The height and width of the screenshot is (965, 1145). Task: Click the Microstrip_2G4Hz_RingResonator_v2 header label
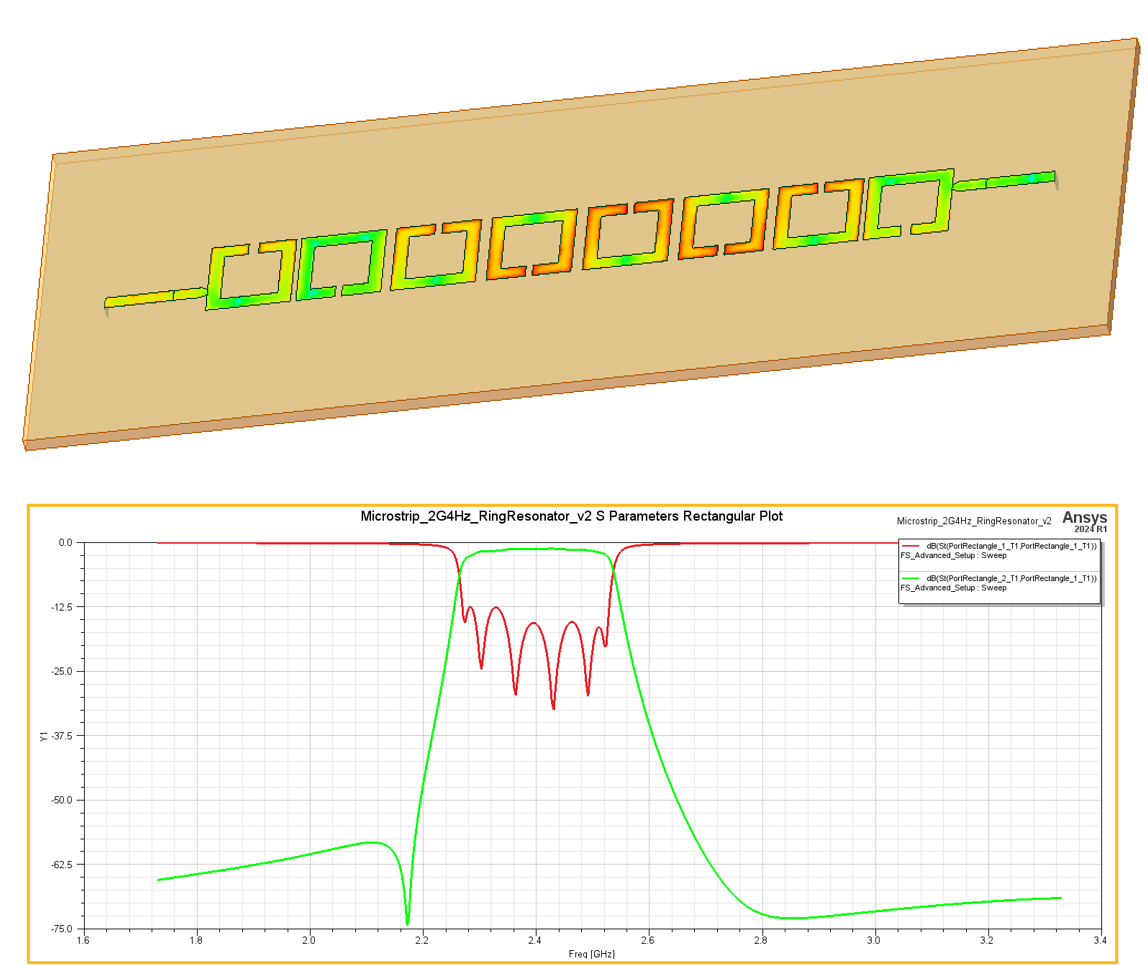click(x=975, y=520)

========================================================================

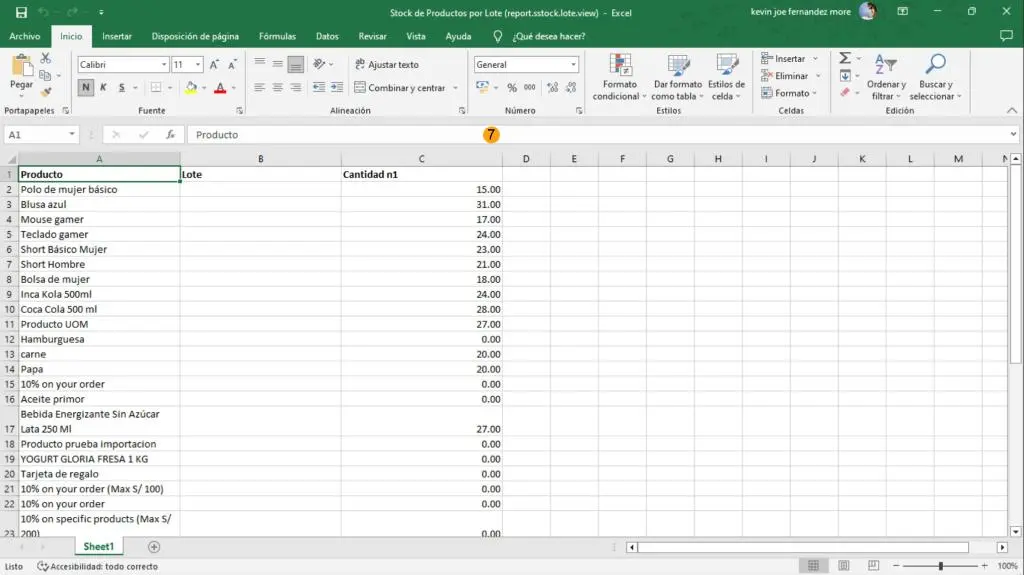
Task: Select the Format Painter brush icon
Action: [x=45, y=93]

========================================================================

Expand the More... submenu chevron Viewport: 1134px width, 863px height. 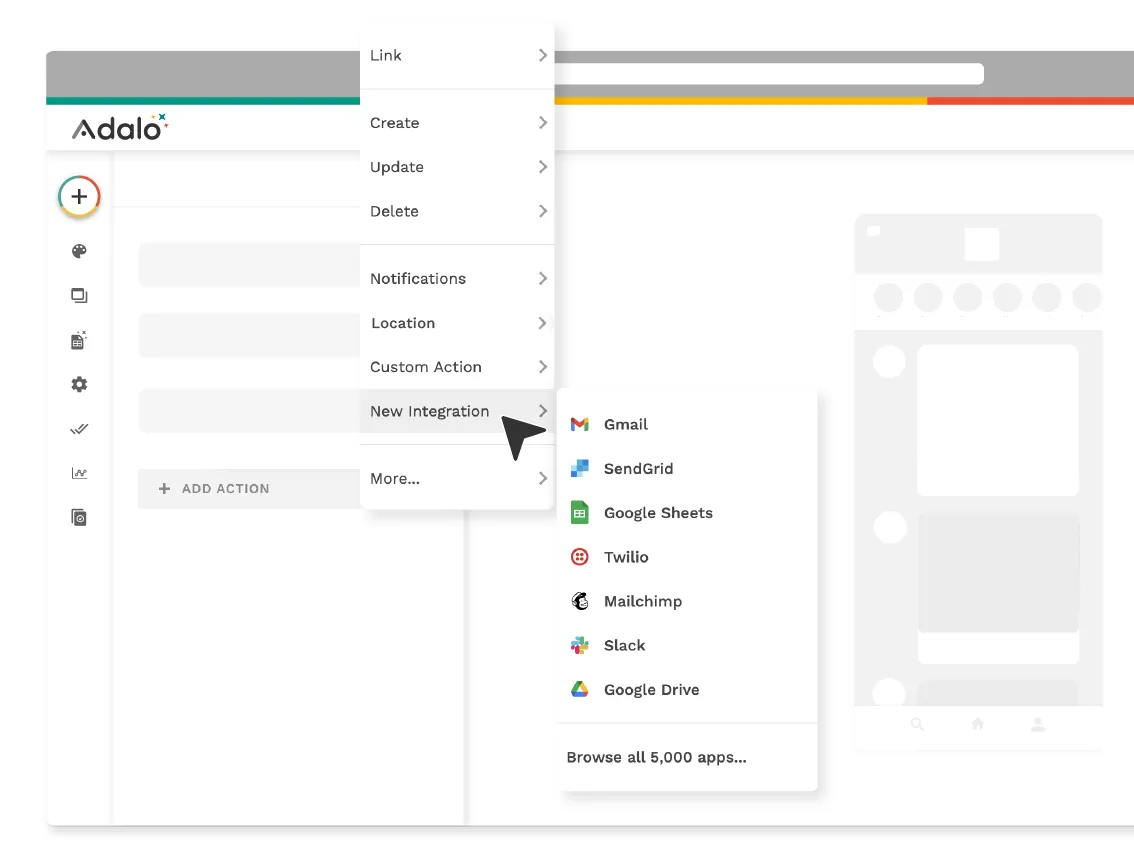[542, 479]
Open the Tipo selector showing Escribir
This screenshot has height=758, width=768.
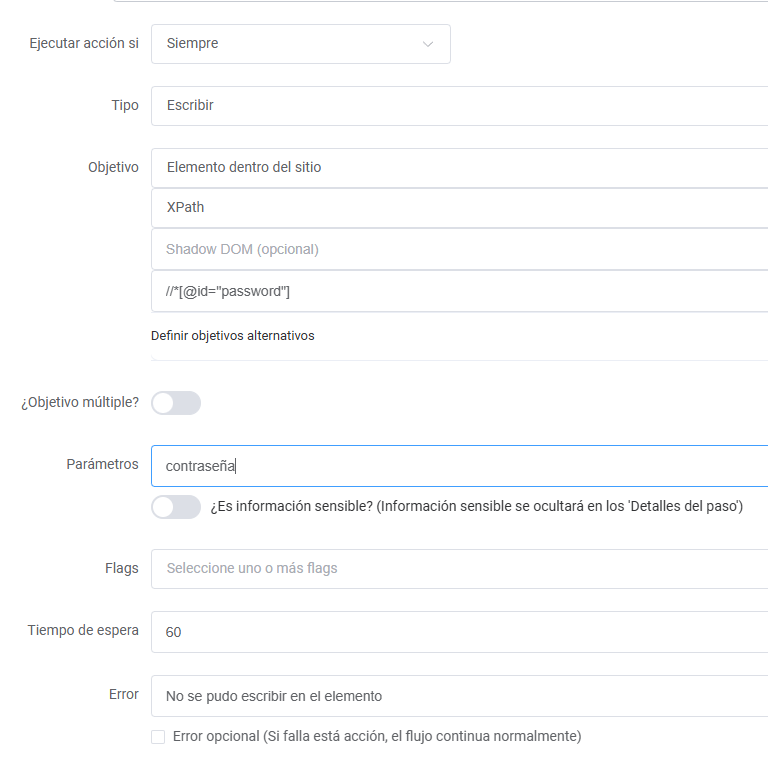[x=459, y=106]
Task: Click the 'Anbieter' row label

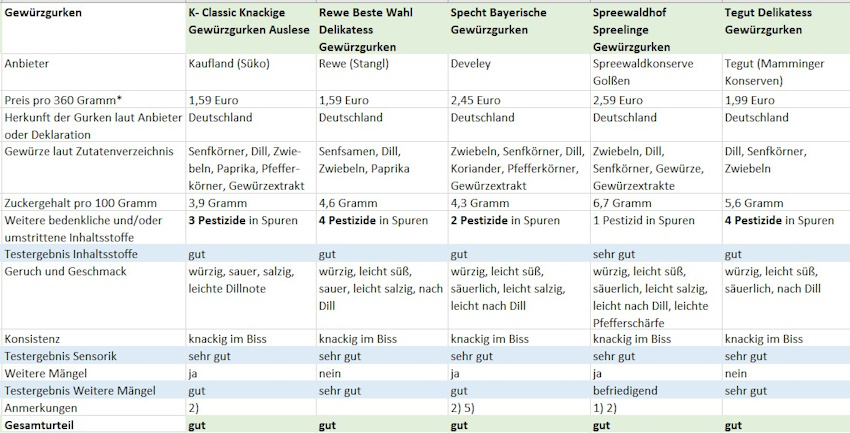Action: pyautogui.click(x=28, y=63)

========================================================================

• Aim:
Convert the data from the line with "The height and" up to and including the line with "click(x=975, y=520)" into a JSON list of strings, one string per line, and leave the pictures out of your answer.

• Result:
[
  "The height and width of the screenshot is (965, 1145). Task: Click the Microstrip_2G4Hz_RingResonator_v2 header label",
  "click(x=975, y=520)"
]